→ Task statement
Work through the entries below and show every line in which "agent" is found.

------------------------------------------------------------

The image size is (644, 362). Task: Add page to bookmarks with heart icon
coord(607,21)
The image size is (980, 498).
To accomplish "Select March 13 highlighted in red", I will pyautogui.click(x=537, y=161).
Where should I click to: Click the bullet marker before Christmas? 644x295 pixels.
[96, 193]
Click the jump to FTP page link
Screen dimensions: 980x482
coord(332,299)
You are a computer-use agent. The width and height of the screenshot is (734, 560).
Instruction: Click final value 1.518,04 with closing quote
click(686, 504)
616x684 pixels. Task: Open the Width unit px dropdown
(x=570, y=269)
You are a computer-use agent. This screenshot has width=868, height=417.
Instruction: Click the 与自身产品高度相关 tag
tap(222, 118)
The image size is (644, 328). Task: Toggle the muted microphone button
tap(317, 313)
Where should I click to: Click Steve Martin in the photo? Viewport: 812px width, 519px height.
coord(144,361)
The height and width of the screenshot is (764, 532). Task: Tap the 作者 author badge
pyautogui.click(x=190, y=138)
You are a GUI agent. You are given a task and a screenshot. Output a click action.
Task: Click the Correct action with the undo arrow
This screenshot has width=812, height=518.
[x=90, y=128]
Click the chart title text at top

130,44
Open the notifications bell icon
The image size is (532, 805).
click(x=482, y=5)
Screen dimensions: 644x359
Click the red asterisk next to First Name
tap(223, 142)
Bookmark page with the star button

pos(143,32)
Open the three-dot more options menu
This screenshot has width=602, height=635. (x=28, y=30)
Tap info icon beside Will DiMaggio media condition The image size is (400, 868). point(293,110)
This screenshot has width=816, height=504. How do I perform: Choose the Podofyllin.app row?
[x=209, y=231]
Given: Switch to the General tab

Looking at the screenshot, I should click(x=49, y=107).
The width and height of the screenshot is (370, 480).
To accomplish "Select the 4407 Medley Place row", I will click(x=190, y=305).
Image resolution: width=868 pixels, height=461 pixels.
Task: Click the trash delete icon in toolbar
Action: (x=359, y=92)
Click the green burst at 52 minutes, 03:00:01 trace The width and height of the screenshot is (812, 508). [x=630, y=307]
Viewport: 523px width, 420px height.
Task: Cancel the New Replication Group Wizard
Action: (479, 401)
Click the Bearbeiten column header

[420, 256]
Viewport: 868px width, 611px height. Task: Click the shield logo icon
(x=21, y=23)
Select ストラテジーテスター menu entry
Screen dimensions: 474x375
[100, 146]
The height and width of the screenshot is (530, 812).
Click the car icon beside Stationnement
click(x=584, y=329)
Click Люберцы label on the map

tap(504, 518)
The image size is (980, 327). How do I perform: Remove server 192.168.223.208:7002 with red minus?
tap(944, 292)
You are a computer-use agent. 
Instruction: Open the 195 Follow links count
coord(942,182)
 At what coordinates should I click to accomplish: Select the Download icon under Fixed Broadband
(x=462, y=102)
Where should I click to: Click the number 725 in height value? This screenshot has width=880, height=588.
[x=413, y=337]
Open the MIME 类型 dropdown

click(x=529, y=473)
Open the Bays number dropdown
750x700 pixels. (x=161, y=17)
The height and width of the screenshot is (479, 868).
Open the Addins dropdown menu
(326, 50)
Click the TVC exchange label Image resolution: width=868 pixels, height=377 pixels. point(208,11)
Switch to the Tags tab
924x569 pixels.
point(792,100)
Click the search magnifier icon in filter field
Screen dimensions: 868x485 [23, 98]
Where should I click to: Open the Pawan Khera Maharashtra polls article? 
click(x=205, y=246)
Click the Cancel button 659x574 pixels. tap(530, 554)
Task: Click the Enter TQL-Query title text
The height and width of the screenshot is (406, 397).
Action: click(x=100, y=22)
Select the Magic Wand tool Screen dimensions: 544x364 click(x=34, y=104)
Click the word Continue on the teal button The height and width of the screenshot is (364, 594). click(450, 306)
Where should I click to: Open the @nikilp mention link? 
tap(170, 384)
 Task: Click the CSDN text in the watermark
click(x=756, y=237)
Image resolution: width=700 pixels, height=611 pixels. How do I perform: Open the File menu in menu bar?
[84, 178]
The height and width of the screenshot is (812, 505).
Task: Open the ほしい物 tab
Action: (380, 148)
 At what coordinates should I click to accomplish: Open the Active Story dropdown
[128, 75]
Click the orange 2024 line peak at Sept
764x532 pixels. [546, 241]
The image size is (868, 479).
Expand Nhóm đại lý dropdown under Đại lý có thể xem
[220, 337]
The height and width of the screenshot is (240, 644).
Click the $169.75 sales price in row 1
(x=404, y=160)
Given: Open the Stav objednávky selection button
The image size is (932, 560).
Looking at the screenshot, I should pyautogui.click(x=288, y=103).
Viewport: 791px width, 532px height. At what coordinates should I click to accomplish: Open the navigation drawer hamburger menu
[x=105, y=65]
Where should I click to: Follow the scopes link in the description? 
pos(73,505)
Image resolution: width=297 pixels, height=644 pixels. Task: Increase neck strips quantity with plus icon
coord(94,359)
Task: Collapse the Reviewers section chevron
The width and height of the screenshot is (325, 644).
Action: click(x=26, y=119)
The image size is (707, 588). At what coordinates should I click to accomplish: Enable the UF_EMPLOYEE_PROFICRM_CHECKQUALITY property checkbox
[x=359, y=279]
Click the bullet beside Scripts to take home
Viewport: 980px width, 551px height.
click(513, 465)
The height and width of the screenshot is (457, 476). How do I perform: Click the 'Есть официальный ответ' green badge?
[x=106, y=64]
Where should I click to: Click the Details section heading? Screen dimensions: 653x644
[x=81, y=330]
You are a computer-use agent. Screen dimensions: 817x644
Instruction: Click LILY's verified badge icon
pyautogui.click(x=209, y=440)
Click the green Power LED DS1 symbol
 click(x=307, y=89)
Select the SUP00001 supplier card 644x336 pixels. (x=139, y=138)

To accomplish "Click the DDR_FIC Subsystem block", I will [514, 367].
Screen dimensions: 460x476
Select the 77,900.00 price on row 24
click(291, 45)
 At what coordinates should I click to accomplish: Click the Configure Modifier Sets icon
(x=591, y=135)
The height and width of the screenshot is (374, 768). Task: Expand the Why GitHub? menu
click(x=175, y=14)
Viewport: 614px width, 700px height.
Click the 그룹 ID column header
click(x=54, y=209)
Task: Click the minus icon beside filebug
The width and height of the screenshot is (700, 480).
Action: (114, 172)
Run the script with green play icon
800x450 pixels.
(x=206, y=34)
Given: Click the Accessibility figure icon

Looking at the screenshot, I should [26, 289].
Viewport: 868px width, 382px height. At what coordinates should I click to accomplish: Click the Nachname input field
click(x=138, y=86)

------------------------------------------------------------

→ Result of the exercise
You are a computer-use agent. The width and height of the screenshot is (734, 560).
You are a computer-use agent. This screenshot has width=868, height=417.
You are a GUI agent. You are given a task and a screenshot. Output a click action.
You are a computer-use agent. 
You are a computer-use agent. Screen dimensions: 817x644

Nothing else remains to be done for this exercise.